The government has rejected the Hindus' demand for the division of the state, but Hindu groups are undeterred and have begun to campaign in Jammu. Such groups as the National Volunteer Corps, or RSS after its initials in the Hindi language, the umbrella group that includes all of India's radical Hindu organizations, say they hope to exploit regional and cultural differences and drum up support to tear Jammu and Ladakh away from the Kashmir valley.
The Ladakh Buddhist Association supports the move, saying that "the aspirations of the people of Ladakh [are] very different." Ladakh makes up 70 percent of the total area of the state.
While the demand to carve out separate states is aimed at bringing the regions of Jammu and Ladakh closer to the Indian union, an alternative plan has emerged from Kashmir's elected leaders that would keep the state in one piece but give it more autonomy.

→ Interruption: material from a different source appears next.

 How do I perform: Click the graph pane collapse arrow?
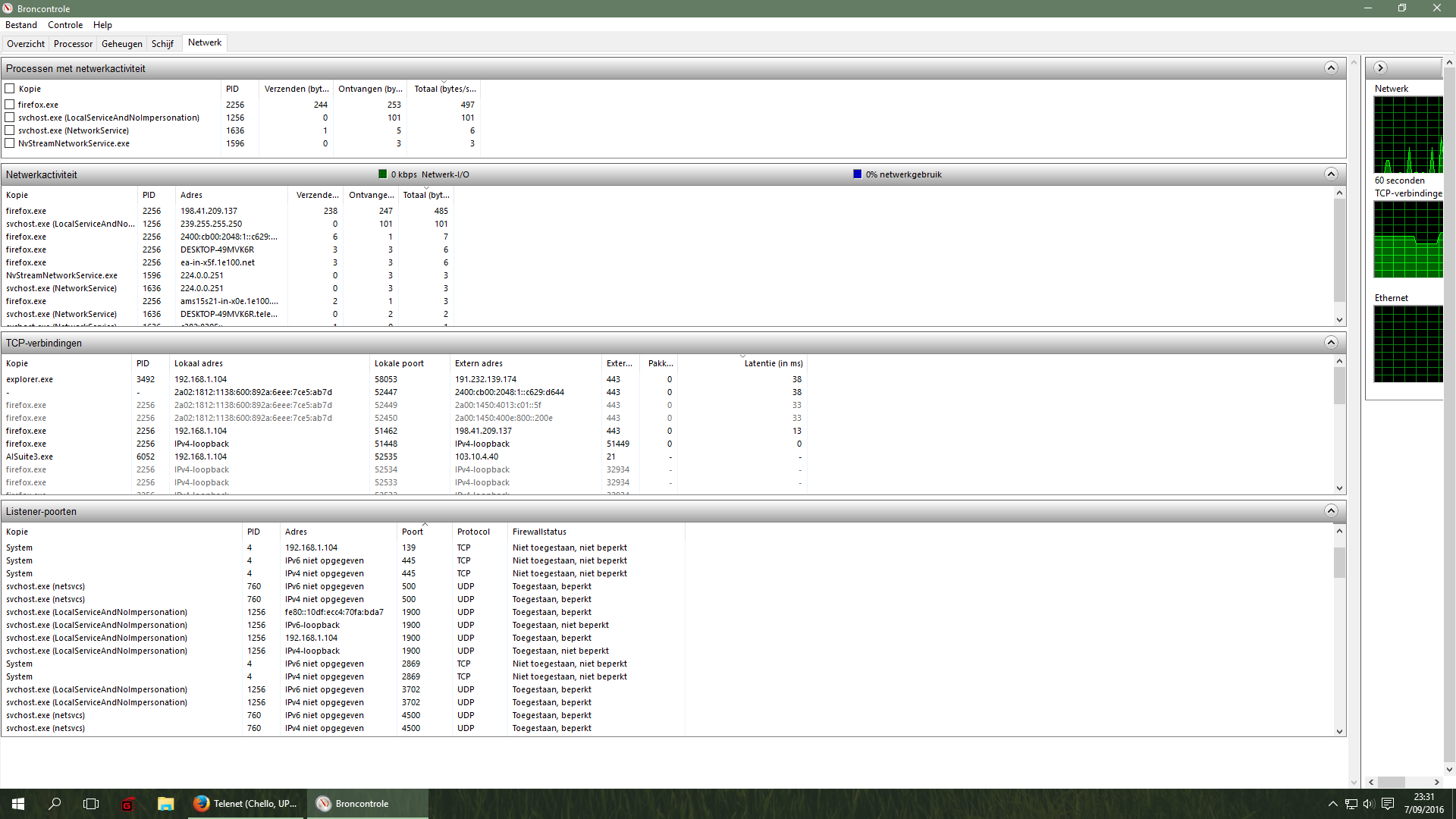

When the British gave independence to the former British India in 1947, creating India and Pakistan, the princely state of Jammu and Kashmir, which had not officially been part of British India, joined India in exchange for special powers and political autonomy. The state was accountable to New Delhi only in matters of defense, foreign affairs and telecommunications. But by 1953, India had gradually stripped away those powers, and some Kashmiris now say that restoring them would address the popular frustration and alienation that has fueled the violence.
But the Hindus in Jammu and the Buddhists in Ladakh are bitterly opposed to this proposal.
"The people of Jammu and Ladakh
do not want autonomy from India. They don't want any special powers. They
want more integration with India," said RSS spokesman Ram Madhav. "Why
should they continue to suffer and sacrifice their lives?"